Please state how many lines in the records below contain the word "computer"; the number alone is the answer.

[Opening DATA section]

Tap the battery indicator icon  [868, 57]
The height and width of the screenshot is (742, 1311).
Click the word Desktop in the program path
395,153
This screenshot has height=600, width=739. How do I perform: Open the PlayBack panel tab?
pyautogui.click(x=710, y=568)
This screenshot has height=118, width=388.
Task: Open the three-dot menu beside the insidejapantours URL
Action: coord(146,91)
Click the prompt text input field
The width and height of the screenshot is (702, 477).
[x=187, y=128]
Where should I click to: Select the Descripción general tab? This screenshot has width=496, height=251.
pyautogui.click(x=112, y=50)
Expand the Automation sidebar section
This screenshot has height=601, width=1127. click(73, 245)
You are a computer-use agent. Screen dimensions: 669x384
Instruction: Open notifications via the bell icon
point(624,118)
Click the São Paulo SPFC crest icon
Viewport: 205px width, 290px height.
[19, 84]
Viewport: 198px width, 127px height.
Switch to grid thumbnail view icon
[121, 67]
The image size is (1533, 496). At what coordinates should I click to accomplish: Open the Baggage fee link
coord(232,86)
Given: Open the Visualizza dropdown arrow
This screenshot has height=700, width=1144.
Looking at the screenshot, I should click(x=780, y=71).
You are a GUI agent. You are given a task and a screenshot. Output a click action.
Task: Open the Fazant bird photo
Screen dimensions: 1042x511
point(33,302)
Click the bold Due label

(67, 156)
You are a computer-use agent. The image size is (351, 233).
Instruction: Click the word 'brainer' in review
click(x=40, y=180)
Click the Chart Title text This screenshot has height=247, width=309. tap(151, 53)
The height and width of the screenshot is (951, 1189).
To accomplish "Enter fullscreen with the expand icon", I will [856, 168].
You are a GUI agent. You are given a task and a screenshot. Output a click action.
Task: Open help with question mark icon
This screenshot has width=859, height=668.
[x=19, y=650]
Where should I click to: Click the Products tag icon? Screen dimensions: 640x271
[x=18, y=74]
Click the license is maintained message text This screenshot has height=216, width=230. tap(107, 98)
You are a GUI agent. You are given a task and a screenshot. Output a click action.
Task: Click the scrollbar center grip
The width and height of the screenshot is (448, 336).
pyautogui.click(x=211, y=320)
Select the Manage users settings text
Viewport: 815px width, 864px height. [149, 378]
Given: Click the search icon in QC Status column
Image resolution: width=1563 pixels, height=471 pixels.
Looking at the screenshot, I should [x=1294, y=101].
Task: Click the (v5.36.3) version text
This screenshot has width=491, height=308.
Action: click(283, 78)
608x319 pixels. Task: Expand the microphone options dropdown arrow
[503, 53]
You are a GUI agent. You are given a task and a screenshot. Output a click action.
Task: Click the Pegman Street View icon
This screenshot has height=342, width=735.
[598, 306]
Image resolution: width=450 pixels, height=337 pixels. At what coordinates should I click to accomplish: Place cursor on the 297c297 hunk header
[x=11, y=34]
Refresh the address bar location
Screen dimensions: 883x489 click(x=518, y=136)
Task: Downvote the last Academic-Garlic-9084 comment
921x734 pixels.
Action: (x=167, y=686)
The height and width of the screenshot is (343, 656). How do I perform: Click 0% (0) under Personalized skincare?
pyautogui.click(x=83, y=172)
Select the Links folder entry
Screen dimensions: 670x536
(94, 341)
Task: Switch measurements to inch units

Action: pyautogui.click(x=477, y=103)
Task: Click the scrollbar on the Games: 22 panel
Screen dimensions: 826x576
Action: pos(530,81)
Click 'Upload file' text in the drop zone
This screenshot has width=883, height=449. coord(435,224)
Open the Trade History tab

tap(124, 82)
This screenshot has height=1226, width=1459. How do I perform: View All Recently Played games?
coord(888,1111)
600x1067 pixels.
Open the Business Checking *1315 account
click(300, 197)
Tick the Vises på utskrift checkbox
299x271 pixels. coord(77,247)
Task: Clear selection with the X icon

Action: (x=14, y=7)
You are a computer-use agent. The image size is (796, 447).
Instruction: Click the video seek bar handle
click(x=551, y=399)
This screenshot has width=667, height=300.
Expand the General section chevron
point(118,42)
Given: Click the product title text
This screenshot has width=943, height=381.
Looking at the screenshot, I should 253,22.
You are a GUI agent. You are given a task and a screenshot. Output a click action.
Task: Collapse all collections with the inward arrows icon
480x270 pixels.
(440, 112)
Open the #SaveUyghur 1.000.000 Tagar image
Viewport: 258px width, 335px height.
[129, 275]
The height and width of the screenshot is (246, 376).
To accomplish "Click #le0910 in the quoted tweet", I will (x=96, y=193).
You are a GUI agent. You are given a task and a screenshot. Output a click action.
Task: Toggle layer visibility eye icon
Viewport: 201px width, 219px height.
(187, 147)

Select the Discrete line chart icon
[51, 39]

[Closing DATA section]

SOLUTION BELOW » 3